Il ne s’émut pas le moins du monde des roulements de voiture, des meuglements de vaches rentrant du pâturage, ni de bien d’autres bruits encore qui n’intéressaient point ses besoins immédiats ; mais le reniflement de Bellone au bas de la levée de grange, si léger qu’il fût, le tira de son sommeil et lui fit lever le nez.
La Bellone était une amie et une puissance. Elle pourrait sans doute lui être utile. Ne l’avait-elle déjà point défendu contre ce méchant roquet de Souris, lors de sa première sortie ?

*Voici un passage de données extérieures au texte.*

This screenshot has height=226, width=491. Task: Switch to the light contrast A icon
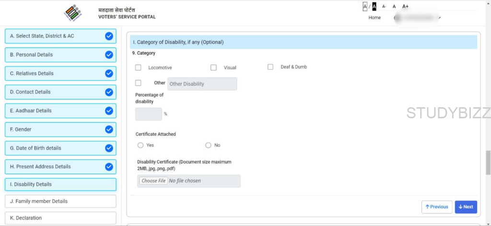(365, 6)
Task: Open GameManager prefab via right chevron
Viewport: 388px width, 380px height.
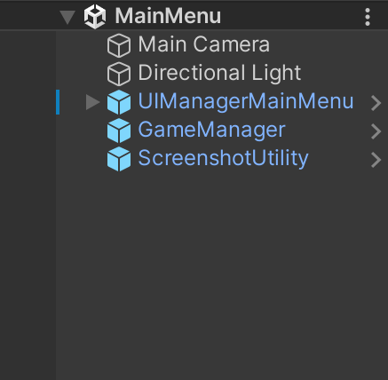Action: (x=376, y=131)
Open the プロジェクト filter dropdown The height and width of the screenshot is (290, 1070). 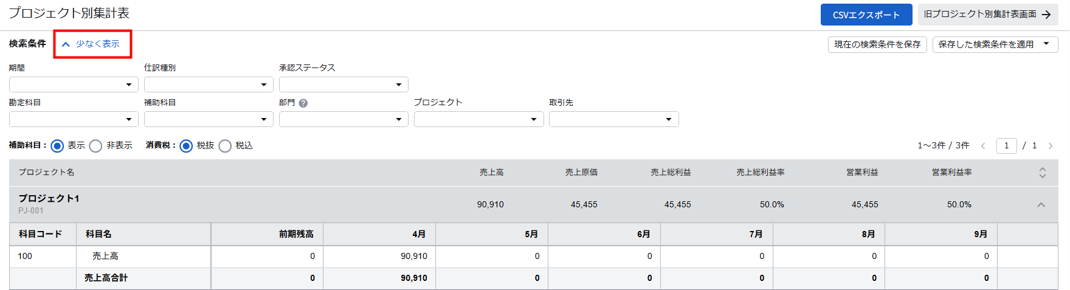point(478,119)
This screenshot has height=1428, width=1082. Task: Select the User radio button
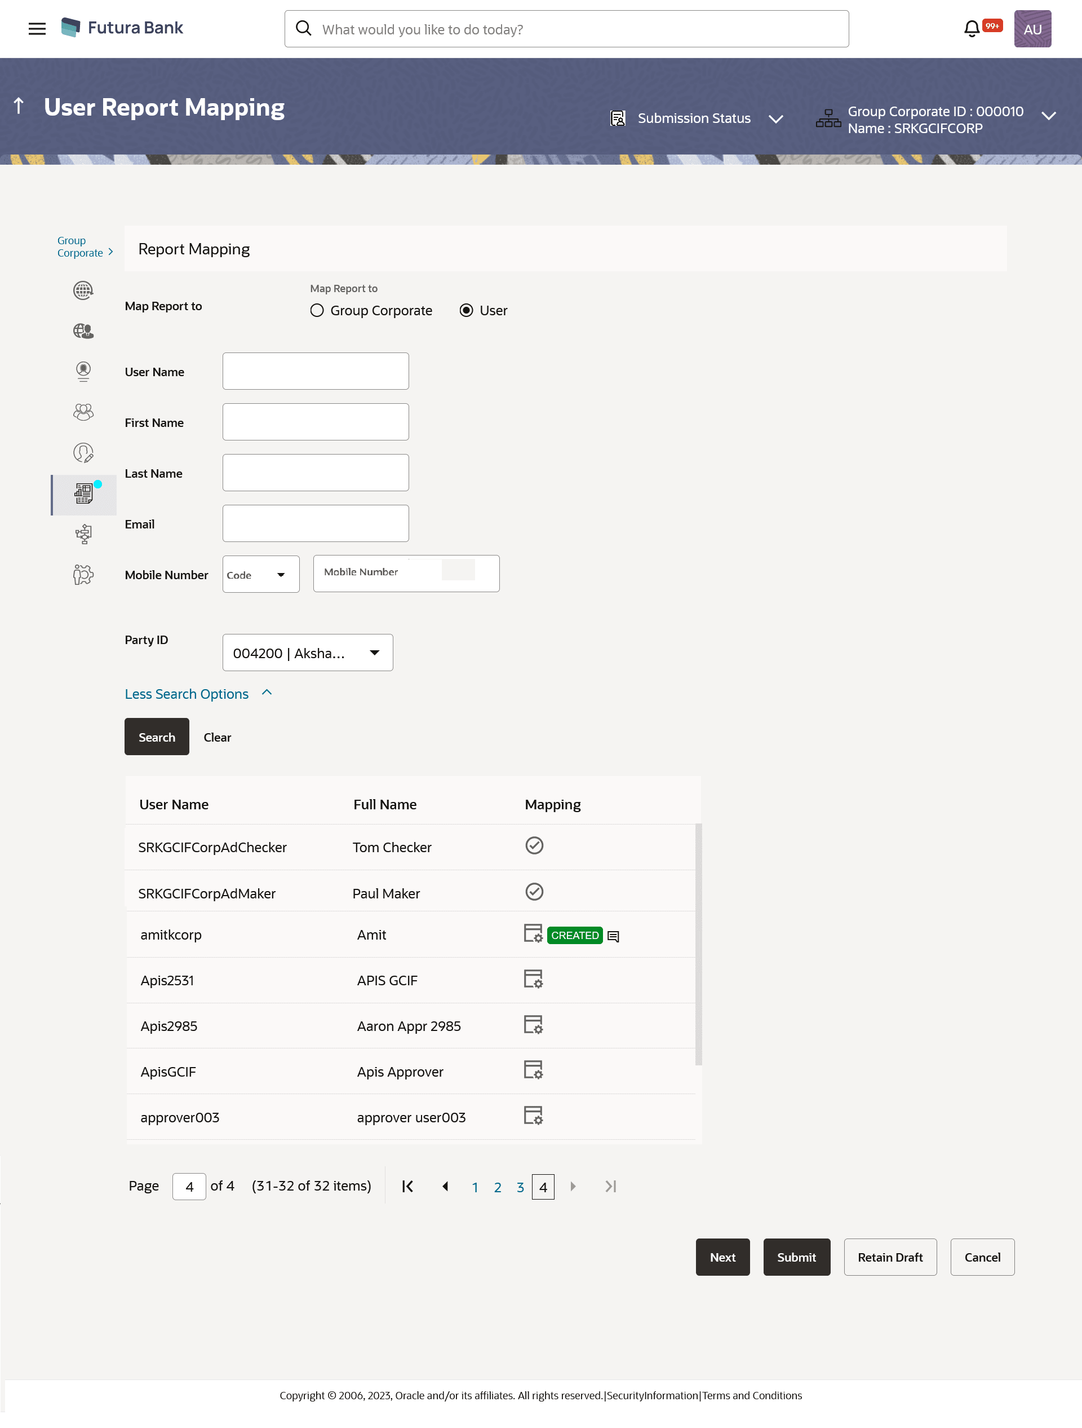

Il se précipita à sa rencontre en lui faisant des courbettes et se mit sans façons à lui mordiller les pattes et le cou ; puis, comme il avait faim, il lui flaira le nez. L’autre, qui avait sans doute découvert quelque part une vieille ventraille de lapin ou quelque autre charogne plus ou moins avancée et forte en odeur, émettait des émanations qui chatouillaient fort agréablement ses narines ; aussi lui lécha-t-il la gueule avec envie. Mais la chienne n’était pas d’humeur à prolonger des jeux qu’elle jugeait inutiles, et, comme Miraut n’avait pas encore l’idée de la suivre en forêt, il ne put que la regarder franchir la haie du grand enclos et filer vers la corne du bois où elle allait lancer un lièvre dont elle connaissait, à dix sauts près, la rentrée habituelle et les buissons familiers.
Les heures se traînèrent longuement. L’estomac du chien hurlait famine. Il se promenait, puis s’asseyait sur son derrière, puis cherchait de nouveau ; enfin il repartit encore une fois.
Cependant, il se faisait tard. Lisée, après avoir vaqué à ses affaires et déjeuné frugalement à l’auberge, revenait maintenant vers le pays.